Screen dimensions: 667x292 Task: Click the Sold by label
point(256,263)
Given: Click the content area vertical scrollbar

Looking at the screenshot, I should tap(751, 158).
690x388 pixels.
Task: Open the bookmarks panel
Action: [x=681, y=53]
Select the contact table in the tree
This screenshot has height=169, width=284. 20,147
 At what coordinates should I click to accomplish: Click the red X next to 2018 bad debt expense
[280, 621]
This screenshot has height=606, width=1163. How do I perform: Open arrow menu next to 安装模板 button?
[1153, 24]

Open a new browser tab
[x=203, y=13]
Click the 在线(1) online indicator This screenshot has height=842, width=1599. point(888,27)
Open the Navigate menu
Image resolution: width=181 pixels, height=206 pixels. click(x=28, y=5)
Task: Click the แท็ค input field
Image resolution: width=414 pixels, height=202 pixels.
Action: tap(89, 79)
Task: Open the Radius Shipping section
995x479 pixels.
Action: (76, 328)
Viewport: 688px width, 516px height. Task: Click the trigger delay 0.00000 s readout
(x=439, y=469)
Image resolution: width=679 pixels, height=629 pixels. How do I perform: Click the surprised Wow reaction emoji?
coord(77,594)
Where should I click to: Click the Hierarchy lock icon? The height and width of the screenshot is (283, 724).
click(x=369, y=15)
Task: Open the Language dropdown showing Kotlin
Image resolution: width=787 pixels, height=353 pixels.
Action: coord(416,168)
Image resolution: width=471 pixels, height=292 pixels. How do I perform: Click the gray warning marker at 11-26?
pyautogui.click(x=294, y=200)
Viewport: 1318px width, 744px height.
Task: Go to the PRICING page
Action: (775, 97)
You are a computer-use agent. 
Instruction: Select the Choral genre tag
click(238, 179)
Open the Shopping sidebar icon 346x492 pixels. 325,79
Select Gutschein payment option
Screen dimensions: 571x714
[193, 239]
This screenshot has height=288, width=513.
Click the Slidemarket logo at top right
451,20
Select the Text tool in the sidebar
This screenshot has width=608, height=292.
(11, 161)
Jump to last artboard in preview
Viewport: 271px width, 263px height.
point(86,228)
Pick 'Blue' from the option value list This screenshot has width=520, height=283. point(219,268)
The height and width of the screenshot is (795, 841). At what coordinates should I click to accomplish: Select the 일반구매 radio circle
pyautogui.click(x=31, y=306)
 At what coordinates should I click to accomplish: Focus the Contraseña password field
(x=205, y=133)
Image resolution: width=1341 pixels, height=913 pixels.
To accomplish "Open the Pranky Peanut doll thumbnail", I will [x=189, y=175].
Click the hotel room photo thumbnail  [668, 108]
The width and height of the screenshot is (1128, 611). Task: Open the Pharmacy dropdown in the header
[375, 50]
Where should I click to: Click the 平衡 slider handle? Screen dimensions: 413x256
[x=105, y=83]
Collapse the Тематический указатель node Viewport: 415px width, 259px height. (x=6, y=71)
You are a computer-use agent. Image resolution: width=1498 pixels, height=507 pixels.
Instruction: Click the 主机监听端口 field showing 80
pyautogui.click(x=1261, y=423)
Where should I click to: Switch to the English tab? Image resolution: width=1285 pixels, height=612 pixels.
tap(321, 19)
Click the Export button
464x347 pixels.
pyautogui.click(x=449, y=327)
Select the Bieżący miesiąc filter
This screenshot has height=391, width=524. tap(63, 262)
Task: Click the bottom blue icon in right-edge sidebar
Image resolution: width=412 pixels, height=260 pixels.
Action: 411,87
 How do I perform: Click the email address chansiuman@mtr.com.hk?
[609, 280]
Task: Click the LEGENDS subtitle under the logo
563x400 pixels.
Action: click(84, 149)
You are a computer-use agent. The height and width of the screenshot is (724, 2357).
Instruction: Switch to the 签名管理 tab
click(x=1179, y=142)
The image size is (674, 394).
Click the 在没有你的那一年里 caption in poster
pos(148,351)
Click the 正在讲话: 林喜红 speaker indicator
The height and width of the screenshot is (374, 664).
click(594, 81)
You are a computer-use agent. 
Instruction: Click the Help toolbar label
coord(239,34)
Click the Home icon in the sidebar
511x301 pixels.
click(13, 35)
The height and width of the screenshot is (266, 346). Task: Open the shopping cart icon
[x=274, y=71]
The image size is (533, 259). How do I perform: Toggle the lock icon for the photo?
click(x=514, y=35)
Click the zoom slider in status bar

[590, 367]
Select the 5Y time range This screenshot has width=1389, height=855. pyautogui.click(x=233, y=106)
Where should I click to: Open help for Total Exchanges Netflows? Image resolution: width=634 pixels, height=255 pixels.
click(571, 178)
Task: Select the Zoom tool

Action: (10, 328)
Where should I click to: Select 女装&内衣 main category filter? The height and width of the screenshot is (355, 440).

────────

• _Work to complete_
Beginning at the line that holds "Select the 5Y", reproduce each line of the records above down to and including the last one.

• _Exercise solution_
Select the 5Y time range This screenshot has width=1389, height=855. pyautogui.click(x=233, y=106)
Where should I click to: Open help for Total Exchanges Netflows? Image resolution: width=634 pixels, height=255 pixels.
click(571, 178)
Task: Select the Zoom tool

Action: (10, 328)
Where should I click to: Select 女装&内衣 main category filter? The height and width of the screenshot is (355, 440).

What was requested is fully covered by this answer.